=== Required action ===
An exact copy of the listing is what is needed here; write it out in full.

=== Recorded information ===
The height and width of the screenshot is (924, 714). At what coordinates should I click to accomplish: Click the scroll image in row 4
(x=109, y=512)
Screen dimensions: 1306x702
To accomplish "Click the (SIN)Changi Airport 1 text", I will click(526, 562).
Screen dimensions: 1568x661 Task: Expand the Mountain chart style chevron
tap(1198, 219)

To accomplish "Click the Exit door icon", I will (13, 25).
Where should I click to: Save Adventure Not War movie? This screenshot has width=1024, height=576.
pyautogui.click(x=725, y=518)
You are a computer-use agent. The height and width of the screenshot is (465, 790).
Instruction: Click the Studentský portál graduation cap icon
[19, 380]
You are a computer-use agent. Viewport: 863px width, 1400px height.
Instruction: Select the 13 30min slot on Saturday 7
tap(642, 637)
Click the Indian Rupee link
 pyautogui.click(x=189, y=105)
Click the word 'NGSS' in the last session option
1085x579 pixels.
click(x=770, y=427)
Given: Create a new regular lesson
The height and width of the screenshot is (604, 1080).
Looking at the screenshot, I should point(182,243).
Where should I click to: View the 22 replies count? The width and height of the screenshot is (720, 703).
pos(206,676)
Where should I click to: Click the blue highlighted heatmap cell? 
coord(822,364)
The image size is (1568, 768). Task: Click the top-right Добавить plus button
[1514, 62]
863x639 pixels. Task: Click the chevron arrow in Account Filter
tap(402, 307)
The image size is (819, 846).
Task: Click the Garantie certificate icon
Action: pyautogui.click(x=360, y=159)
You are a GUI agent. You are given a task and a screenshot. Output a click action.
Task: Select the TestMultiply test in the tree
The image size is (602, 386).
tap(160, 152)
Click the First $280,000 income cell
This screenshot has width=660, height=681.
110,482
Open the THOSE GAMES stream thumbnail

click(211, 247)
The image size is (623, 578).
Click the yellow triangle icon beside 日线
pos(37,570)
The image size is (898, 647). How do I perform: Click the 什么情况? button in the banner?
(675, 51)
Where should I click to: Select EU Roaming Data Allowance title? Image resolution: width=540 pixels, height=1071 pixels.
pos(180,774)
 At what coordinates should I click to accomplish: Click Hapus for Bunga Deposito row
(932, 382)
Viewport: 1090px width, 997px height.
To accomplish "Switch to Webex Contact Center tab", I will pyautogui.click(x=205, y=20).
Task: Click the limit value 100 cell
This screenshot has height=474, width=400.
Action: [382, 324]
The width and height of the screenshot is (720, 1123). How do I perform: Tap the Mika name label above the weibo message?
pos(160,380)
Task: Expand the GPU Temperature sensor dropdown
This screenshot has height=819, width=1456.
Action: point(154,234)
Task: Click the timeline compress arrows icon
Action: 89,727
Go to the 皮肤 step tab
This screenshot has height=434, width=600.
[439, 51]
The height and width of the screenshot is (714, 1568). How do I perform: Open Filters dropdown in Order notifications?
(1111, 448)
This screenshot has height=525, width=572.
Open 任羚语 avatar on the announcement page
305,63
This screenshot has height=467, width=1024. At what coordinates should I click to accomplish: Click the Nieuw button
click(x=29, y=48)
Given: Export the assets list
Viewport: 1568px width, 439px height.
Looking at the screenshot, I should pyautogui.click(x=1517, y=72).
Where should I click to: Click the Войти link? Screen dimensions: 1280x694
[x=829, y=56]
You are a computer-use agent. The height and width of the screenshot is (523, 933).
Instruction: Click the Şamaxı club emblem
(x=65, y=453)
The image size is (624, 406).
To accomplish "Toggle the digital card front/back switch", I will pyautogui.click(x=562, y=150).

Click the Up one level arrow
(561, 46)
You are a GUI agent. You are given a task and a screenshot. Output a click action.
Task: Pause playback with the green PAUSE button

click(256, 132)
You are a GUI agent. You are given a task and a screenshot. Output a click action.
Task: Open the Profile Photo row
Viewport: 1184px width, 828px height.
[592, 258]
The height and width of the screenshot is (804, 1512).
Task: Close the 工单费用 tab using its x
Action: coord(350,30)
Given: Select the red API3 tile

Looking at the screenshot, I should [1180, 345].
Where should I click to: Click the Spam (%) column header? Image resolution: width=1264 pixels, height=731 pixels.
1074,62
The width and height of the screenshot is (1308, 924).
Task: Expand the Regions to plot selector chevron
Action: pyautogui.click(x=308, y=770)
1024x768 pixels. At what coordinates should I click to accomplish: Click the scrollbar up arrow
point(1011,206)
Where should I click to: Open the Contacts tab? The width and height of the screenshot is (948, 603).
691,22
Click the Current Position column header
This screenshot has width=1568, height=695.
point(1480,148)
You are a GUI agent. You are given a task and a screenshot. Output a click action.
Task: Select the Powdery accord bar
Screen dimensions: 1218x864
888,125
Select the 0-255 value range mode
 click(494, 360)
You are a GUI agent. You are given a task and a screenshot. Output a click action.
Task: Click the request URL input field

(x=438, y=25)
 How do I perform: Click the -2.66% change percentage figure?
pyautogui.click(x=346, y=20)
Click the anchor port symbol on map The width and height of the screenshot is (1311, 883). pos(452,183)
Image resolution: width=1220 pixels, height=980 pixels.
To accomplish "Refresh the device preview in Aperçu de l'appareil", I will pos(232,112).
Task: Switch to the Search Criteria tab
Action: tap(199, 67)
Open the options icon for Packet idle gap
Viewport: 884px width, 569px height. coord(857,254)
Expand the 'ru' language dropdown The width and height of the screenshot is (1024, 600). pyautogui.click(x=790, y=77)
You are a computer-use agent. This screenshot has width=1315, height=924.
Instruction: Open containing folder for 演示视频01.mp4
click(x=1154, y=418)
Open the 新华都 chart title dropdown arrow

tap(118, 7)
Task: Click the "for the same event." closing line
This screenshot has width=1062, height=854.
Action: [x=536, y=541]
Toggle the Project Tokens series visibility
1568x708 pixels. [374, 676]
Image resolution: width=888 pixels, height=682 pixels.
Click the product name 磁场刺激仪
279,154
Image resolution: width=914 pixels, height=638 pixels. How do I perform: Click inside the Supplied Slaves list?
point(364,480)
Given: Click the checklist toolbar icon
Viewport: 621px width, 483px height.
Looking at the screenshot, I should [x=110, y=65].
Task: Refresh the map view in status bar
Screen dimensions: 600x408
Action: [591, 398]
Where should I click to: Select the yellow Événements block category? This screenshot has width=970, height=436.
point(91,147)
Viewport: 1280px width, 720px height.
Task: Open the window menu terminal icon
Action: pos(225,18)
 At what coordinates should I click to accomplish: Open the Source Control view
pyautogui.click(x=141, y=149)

=== Response for this exercise ===
The height and width of the screenshot is (924, 714). At what coordinates should I click to accomplish: Click the scroll image in row 4
(x=109, y=512)
Screen dimensions: 1306x702
To accomplish "Click the (SIN)Changi Airport 1 text", I will click(526, 562).
Screen dimensions: 1568x661 Task: Expand the Mountain chart style chevron
tap(1198, 219)

To accomplish "Click the Exit door icon", I will (13, 25).
Where should I click to: Save Adventure Not War movie? This screenshot has width=1024, height=576.
pyautogui.click(x=725, y=518)
You are a computer-use agent. The height and width of the screenshot is (465, 790).
Instruction: Click the Studentský portál graduation cap icon
[19, 380]
You are a computer-use agent. Viewport: 863px width, 1400px height.
Instruction: Select the 13 30min slot on Saturday 7
tap(642, 637)
Click the Indian Rupee link
 pyautogui.click(x=189, y=105)
Click the word 'NGSS' in the last session option
1085x579 pixels.
click(x=770, y=427)
Given: Create a new regular lesson
The height and width of the screenshot is (604, 1080).
Looking at the screenshot, I should point(182,243).
Where should I click to: View the 22 replies count? The width and height of the screenshot is (720, 703).
pos(206,676)
Where should I click to: Click the blue highlighted heatmap cell? 
coord(822,364)
The image size is (1568, 768). Task: Click the top-right Добавить plus button
[1514, 62]
863x639 pixels. Task: Click the chevron arrow in Account Filter
tap(402, 307)
The image size is (819, 846).
Task: Click the Garantie certificate icon
Action: pyautogui.click(x=360, y=159)
You are a GUI agent. You are given a task and a screenshot. Output a click action.
Task: Select the TestMultiply test in the tree
The image size is (602, 386).
tap(160, 152)
Click the First $280,000 income cell
This screenshot has width=660, height=681.
110,482
Open the THOSE GAMES stream thumbnail

click(211, 247)
The image size is (623, 578).
Click the yellow triangle icon beside 日线
pos(37,570)
The image size is (898, 647). How do I perform: Click the 什么情况? button in the banner?
(675, 51)
Where should I click to: Select EU Roaming Data Allowance title? Image resolution: width=540 pixels, height=1071 pixels.
pos(180,774)
 At what coordinates should I click to accomplish: Click Hapus for Bunga Deposito row
(932, 382)
Viewport: 1090px width, 997px height.
To accomplish "Switch to Webex Contact Center tab", I will pyautogui.click(x=205, y=20).
Task: Click the limit value 100 cell
This screenshot has height=474, width=400.
Action: [382, 324]
The width and height of the screenshot is (720, 1123). How do I perform: Tap the Mika name label above the weibo message?
pos(160,380)
Task: Expand the GPU Temperature sensor dropdown
This screenshot has height=819, width=1456.
Action: point(154,234)
Task: Click the timeline compress arrows icon
Action: 89,727
Go to the 皮肤 step tab
This screenshot has height=434, width=600.
[439, 51]
The height and width of the screenshot is (714, 1568). How do I perform: Open Filters dropdown in Order notifications?
(1111, 448)
This screenshot has height=525, width=572.
Open 任羚语 avatar on the announcement page
305,63
This screenshot has height=467, width=1024. At what coordinates should I click to accomplish: Click the Nieuw button
click(x=29, y=48)
Given: Export the assets list
Viewport: 1568px width, 439px height.
Looking at the screenshot, I should pyautogui.click(x=1517, y=72).
Where should I click to: Click the Войти link? Screen dimensions: 1280x694
[x=829, y=56]
You are a computer-use agent. The height and width of the screenshot is (523, 933).
Instruction: Click the Şamaxı club emblem
(x=65, y=453)
The image size is (624, 406).
To accomplish "Toggle the digital card front/back switch", I will pyautogui.click(x=562, y=150).

Click the Up one level arrow
(561, 46)
You are a GUI agent. You are given a task and a screenshot. Output a click action.
Task: Pause playback with the green PAUSE button

click(256, 132)
You are a GUI agent. You are given a task and a screenshot. Output a click action.
Task: Open the Profile Photo row
Viewport: 1184px width, 828px height.
[592, 258]
The height and width of the screenshot is (804, 1512).
Task: Close the 工单费用 tab using its x
Action: coord(350,30)
Given: Select the red API3 tile

Looking at the screenshot, I should [1180, 345].
Where should I click to: Click the Spam (%) column header? Image resolution: width=1264 pixels, height=731 pixels.
1074,62
The width and height of the screenshot is (1308, 924).
Task: Expand the Regions to plot selector chevron
Action: pyautogui.click(x=308, y=770)
1024x768 pixels. At what coordinates should I click to accomplish: Click the scrollbar up arrow
point(1011,206)
Where should I click to: Open the Contacts tab? The width and height of the screenshot is (948, 603).
691,22
Click the Current Position column header
This screenshot has width=1568, height=695.
point(1480,148)
You are a GUI agent. You are given a task and a screenshot. Output a click action.
Task: Select the Powdery accord bar
Screen dimensions: 1218x864
888,125
Select the 0-255 value range mode
 click(494, 360)
You are a GUI agent. You are given a task and a screenshot. Output a click action.
Task: Click the request URL input field

(x=438, y=25)
 How do I perform: Click the -2.66% change percentage figure?
pyautogui.click(x=346, y=20)
Click the anchor port symbol on map The width and height of the screenshot is (1311, 883). pos(452,183)
Image resolution: width=1220 pixels, height=980 pixels.
To accomplish "Refresh the device preview in Aperçu de l'appareil", I will pos(232,112).
Task: Switch to the Search Criteria tab
Action: tap(199, 67)
Open the options icon for Packet idle gap
Viewport: 884px width, 569px height. coord(857,254)
Expand the 'ru' language dropdown The width and height of the screenshot is (1024, 600). pyautogui.click(x=790, y=77)
You are a computer-use agent. This screenshot has width=1315, height=924.
Instruction: Open containing folder for 演示视频01.mp4
click(x=1154, y=418)
Open the 新华都 chart title dropdown arrow

tap(118, 7)
Task: Click the "for the same event." closing line
This screenshot has width=1062, height=854.
Action: [x=536, y=541]
Toggle the Project Tokens series visibility
1568x708 pixels. [374, 676]
Image resolution: width=888 pixels, height=682 pixels.
Click the product name 磁场刺激仪
279,154
Image resolution: width=914 pixels, height=638 pixels. How do I perform: Click inside the Supplied Slaves list?
point(364,480)
Given: Click the checklist toolbar icon
Viewport: 621px width, 483px height.
Looking at the screenshot, I should [x=110, y=65].
Task: Refresh the map view in status bar
Screen dimensions: 600x408
Action: [591, 398]
Where should I click to: Select the yellow Événements block category? This screenshot has width=970, height=436.
point(91,147)
Viewport: 1280px width, 720px height.
Task: Open the window menu terminal icon
Action: pos(225,18)
 At what coordinates should I click to accomplish: Open the Source Control view
pyautogui.click(x=141, y=149)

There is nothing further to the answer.